Vous pouvez voir ici les débats d’hier soir sur la chaîne algérienne d’information continue AL24News, sur ce sujet, auxquels j’ai participé avec Nikola Mirkovic :
Comment cela a-t-il été possible ? Deux éléments de réponse peuvent déjà être apportés :
- les réformes néolibérales de l’armée ces vingt dernières années, qui ont principalement consisté en un remplacement des hommes par la technologie et le développement des contrats avec des structures privées;
- le retrait militaire de la région de Kharkov, qui a ouvert la voie à la frontière vers la région russe de Belgorod.
Et un pas a été franchi. Ne lésinant pas sur l’absurde, l’Ukraine déclare que la Russie attaque sa propre population et propose donc l’ouverture de corridors humanitaires vers l’Ukraine. C’est ce que publie sans sourciller Deutsch Welle en russe :
«L’Ukraine est prête à ouvrir des couloirs humanitaires pour l’évacuation vers son territoire des habitants de la région de Belgorod qui sont sous les bombardements. C’est ce qu’a déclaré le conseiller du chef du bureau du président de l’Ukraine Mykhailo Podolyak à la télévision. Selon lui, «la Russie attaque sa propre population civile».»
Les corridors humanitaires sont en général utilisés pour évacuer les civils «amis». Ici, non seulement l’Ukraine accuse la Russie de tirer elle-même sur son territoire et sa population, mais ce sont les frontières étatiques russes antérieures à 2014 qui viennent d’être remises en cause. Nous venons ainsi de franchir une étape politique.
L’intensification et le déplacement du conflit, même s’il ne s’agit pas d’une invasion possible de la région russe de Belgorod par l’armée atlantico-ukrainienne, mais d’incursions et de pilonages à distance, a réveillé une partie des élites politiques russes. Le vocable légitimant et endormant utilisé par le pouvoir n’est plus adapté. Comment dire que «tout se déroule selon les plans» (quels plans?), que «les buts de l’opération spéciale militaire sont en général atteints» (quels buts?), que «la Russie est toujours ouverte pour la négociation de la paix» (quelle paix?), sans oublier les fameux «retraits stratégiques» des uns et la «mise en place de conditions favorables pour la négociation» des autres.
Le ton monte sérieusement parmi les figures systémiques de premier plan, cette logique de marchand ne passe plus, car les résultats sont objectivement mauvais. A ce sujet, je voudrais prendre trois exemples significatifs, de personnes appartenant à des milieux différents.
Tout d’abord, Alexandre Khodakovsky, qui est un commandant de bataillon sur le front et une figure historique du combat du Donbass. Je cite un extrait :
«Mais non moins important que l’augmentation du rythme de la production militaire est le façonnement de la conscience des gens.

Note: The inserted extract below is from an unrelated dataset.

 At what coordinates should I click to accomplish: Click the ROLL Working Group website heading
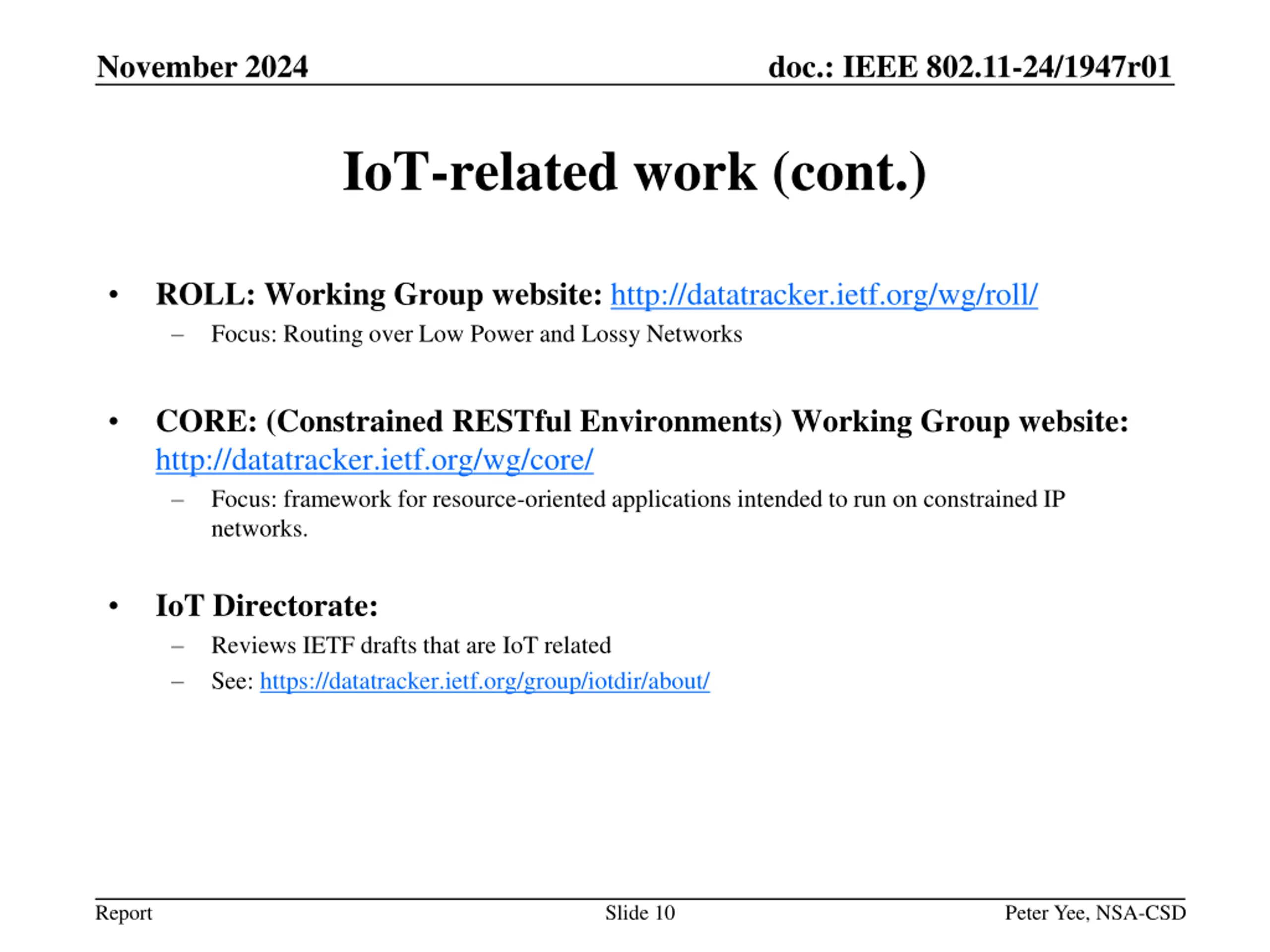[x=379, y=295]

Nous avons réussi à construire des générations de consommateurs et nous sommes maintenant confrontés au fait que la conscience populaire rejette simplement l’idée, qu’il est nécessaire de se sacrifier. La constitution du consommateur ne contient pas les normes, qui régissent le sacrifice. Pour quelle raison? Dans quel but ? Pour qui ?… Le mode d’existence même d’un consommateur de l’ère marchande est construit sur les lois du profit, et le don de soi n’est pas rentable.

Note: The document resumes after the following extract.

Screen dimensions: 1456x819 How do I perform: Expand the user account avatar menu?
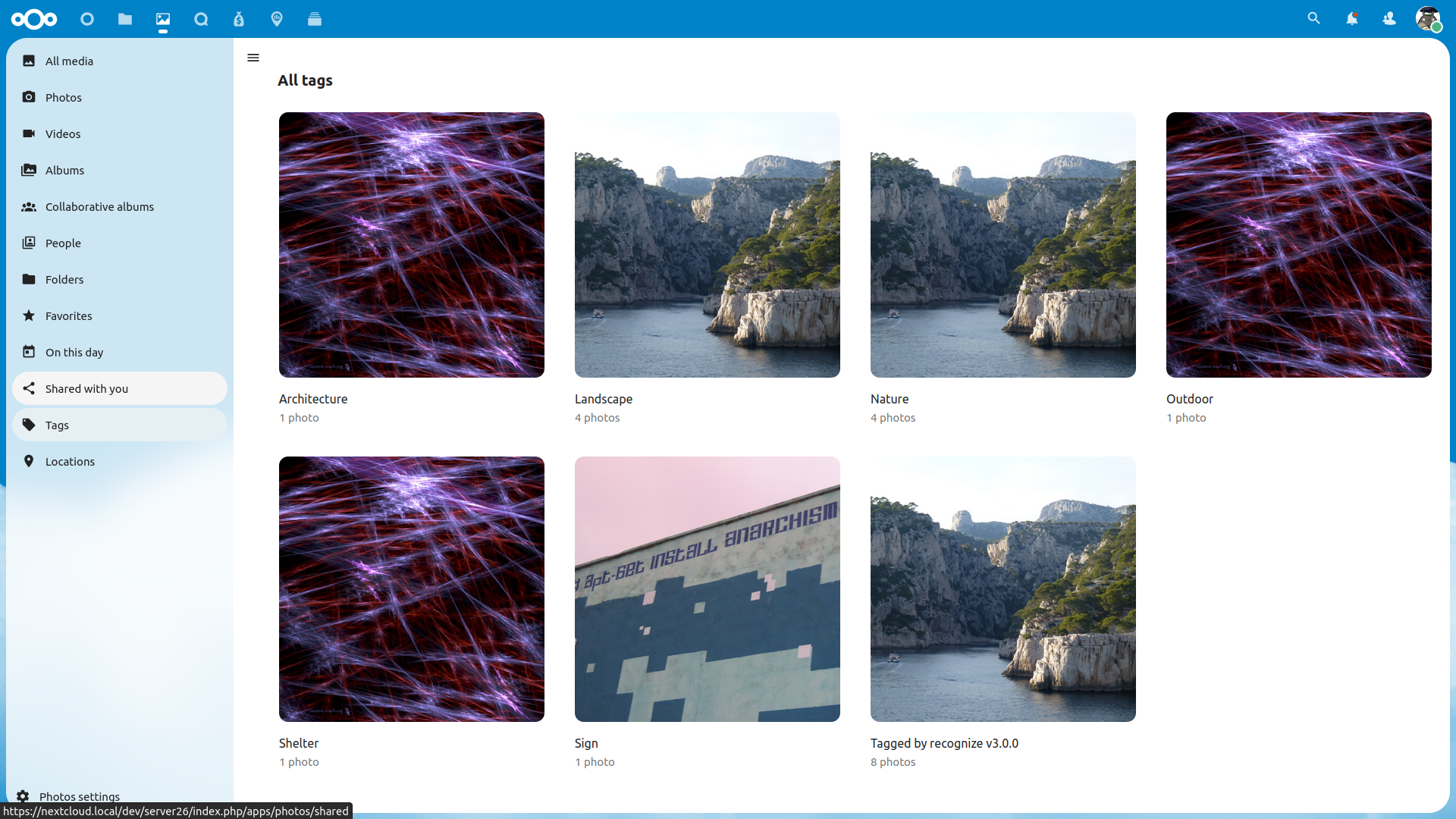coord(1430,19)
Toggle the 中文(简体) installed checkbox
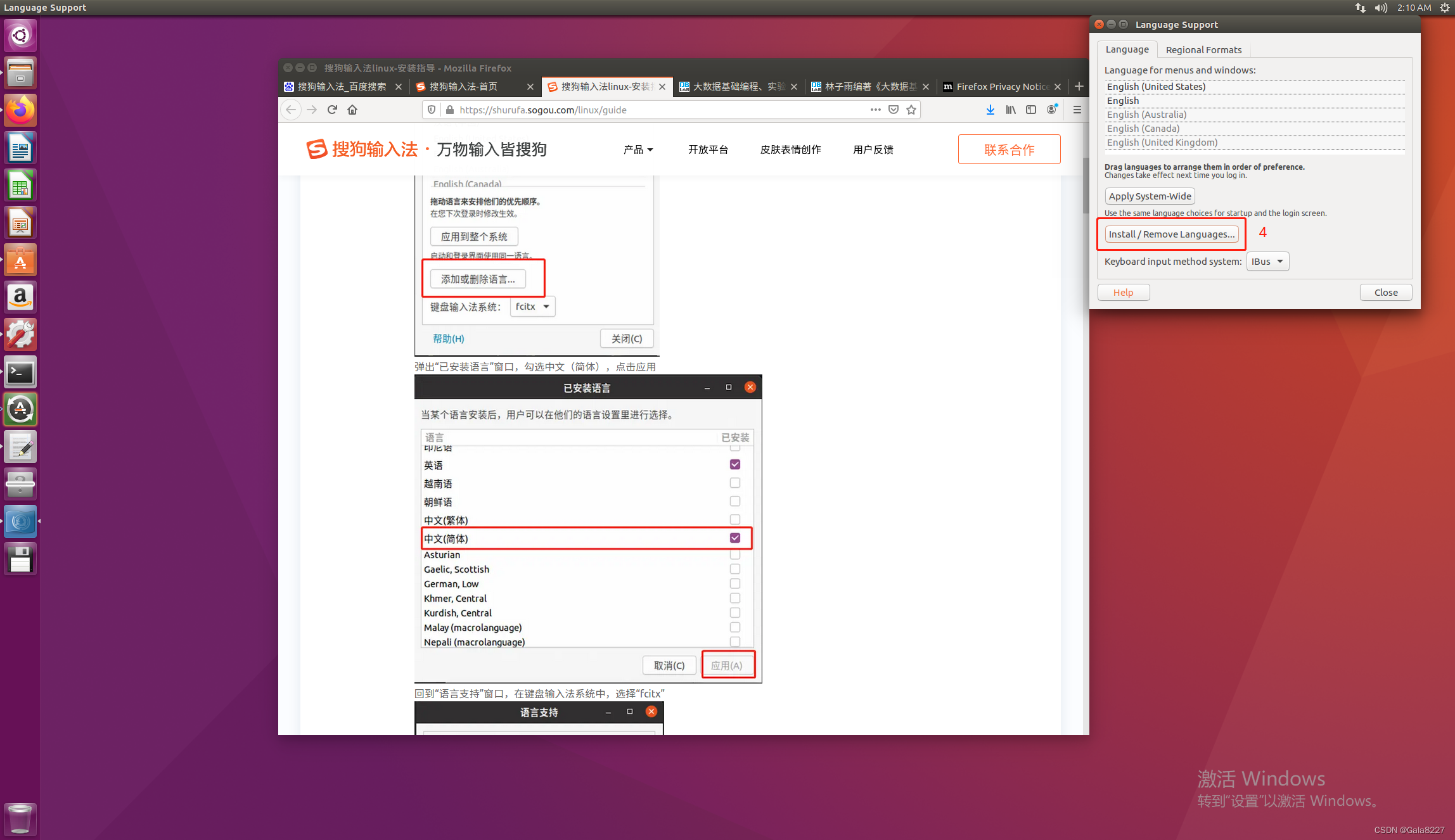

Tant que la base sémantique de notre existence ne changera pas, la Russie n’aura aucune chance. Toutes les mesures superficielles ne sont que des astuces. Maintenant, nous devons gagner du temps pour ne pas simplement redémarrer, mais se «reprogrammer». Si nous ne le faisons pas, nous ne ferons que retarder le résultat. Nous avons besoin d’une éducation et d’un enseignement différents, nous avons besoin d’un travailleur sur un piédestal, et non d’un manageur efficace ou d’un vendeur, nous devons cesser d’encourager l’avortement, nous devons donner naissance à des enfants et leur apprendre à devenir des hommes, pas des consommateurs … Pour cela beaucoup de choses sont nécessaires, ce n’est pas un test facile. Nous voulions, comme nous en avions l’habitude, nous faufiler sans efforts et facilement collecter des bonus — et d’en haut : allez vous faire voir. Dieu n’a évidemment pas besoin de nous tels que nous sommes — Il veut nous voir différents.»

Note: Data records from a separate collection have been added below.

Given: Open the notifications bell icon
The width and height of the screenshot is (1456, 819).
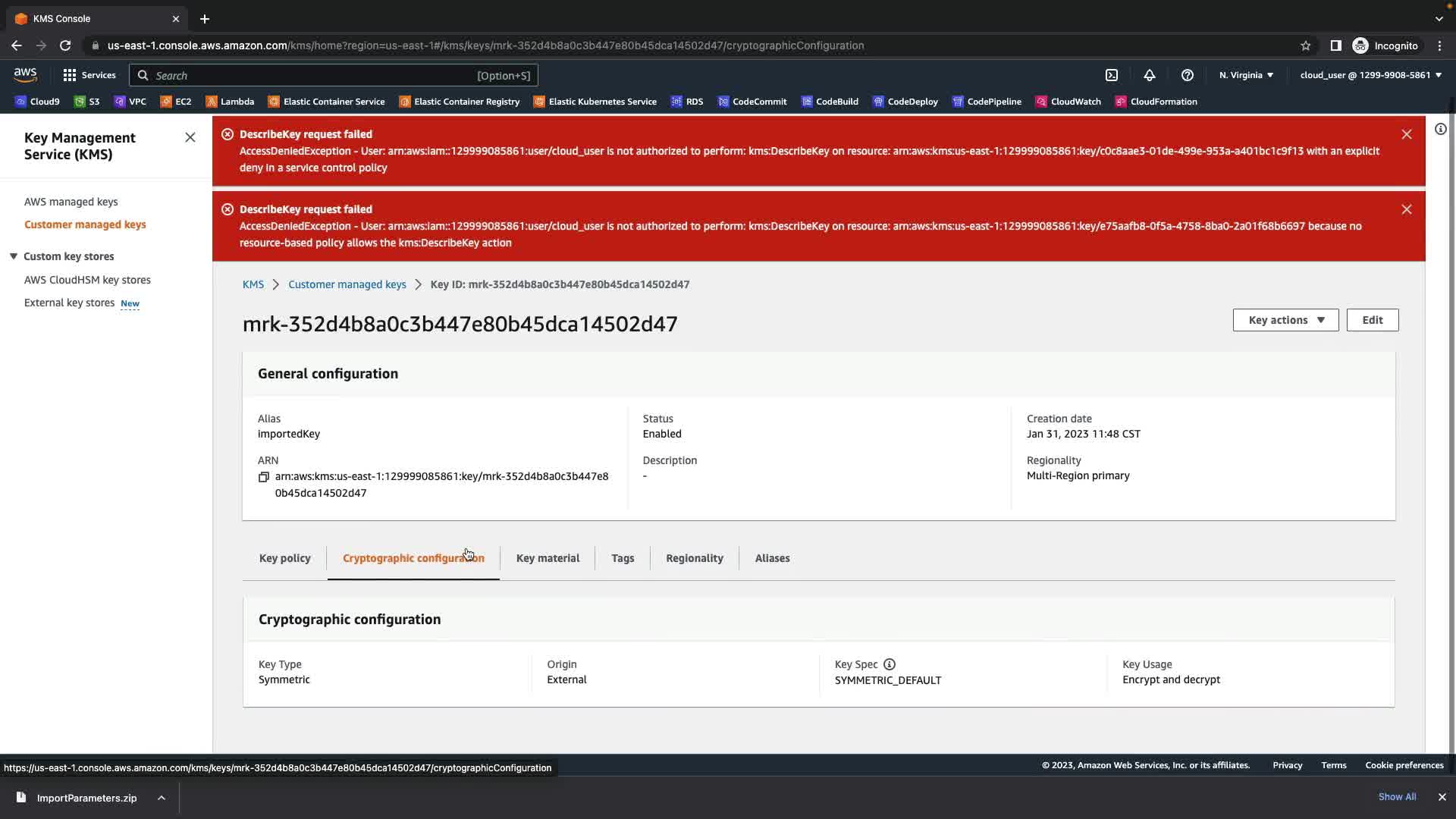Looking at the screenshot, I should click(1150, 75).
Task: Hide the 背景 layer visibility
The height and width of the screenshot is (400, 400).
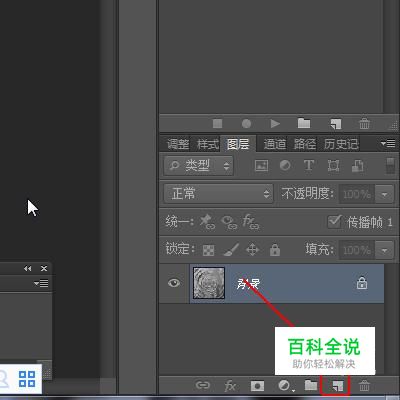Action: click(174, 283)
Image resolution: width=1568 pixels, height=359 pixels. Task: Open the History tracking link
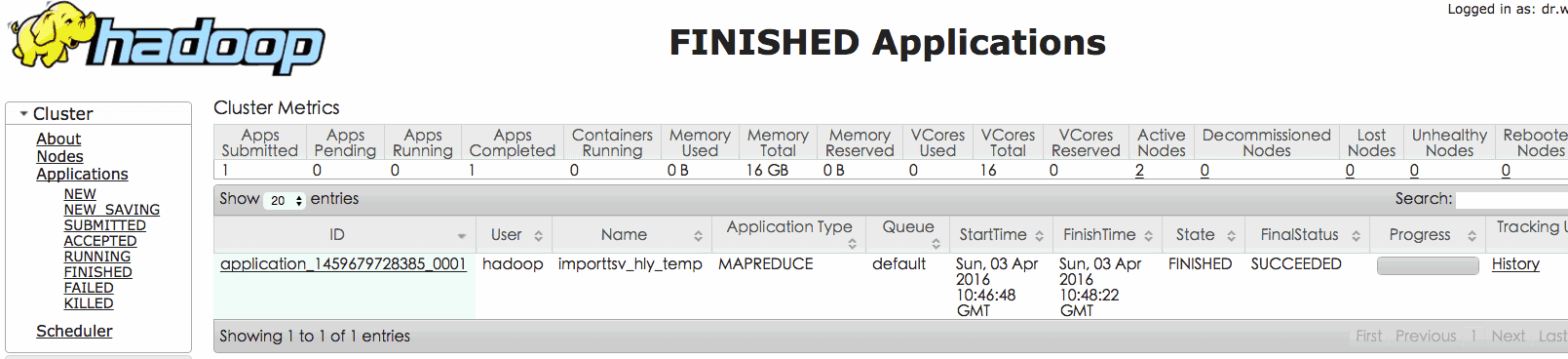point(1515,264)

La Russie s’est affaiblie sur le plan existentiel en se noyant ces trente dernières années dans la globalisation, en en reprenant la plupart des cultes (sauf LGBT) et les modes de fonctionnement, en produisant avec acharnement cet individu globalisé, dont le mode d’existence est la consommation et le summum de la réussite est de devenir un manageur efficace. Sans revenir à son énergie vitale et à des hommes ancrés dans le réel, la Russie ne pourra pas remporter ce combat existentiel.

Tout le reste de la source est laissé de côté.